**Short exercise:** Please update the listing below so that "checkbox" becomes "check box", with every other part left unchanged.

**Data:**
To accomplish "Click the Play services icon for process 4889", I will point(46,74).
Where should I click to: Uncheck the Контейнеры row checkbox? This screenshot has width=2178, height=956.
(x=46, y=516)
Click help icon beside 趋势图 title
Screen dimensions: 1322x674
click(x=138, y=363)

**Result of the exercise:**
To accomplish "Click the Play services icon for process 4889", I will point(46,74).
Where should I click to: Uncheck the Контейнеры row check box? This screenshot has width=2178, height=956.
(x=46, y=516)
Click help icon beside 趋势图 title
Screen dimensions: 1322x674
click(x=138, y=363)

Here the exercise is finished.